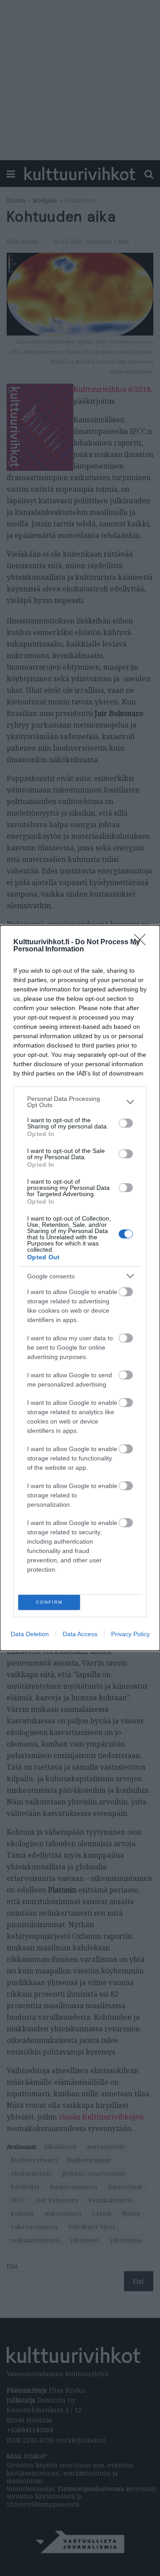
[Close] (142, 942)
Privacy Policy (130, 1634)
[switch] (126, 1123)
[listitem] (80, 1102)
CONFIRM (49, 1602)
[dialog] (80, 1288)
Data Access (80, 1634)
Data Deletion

====================

**WHAT YOU WILL DO**
Give all of the material again, exactly, apart from the pictures.

**WRITTEN SOLUTION**
[Close] (142, 942)
Privacy Policy (130, 1634)
[switch] (126, 1123)
[listitem] (80, 1102)
CONFIRM (49, 1602)
[dialog] (80, 1288)
Data Access (80, 1634)
Data Deletion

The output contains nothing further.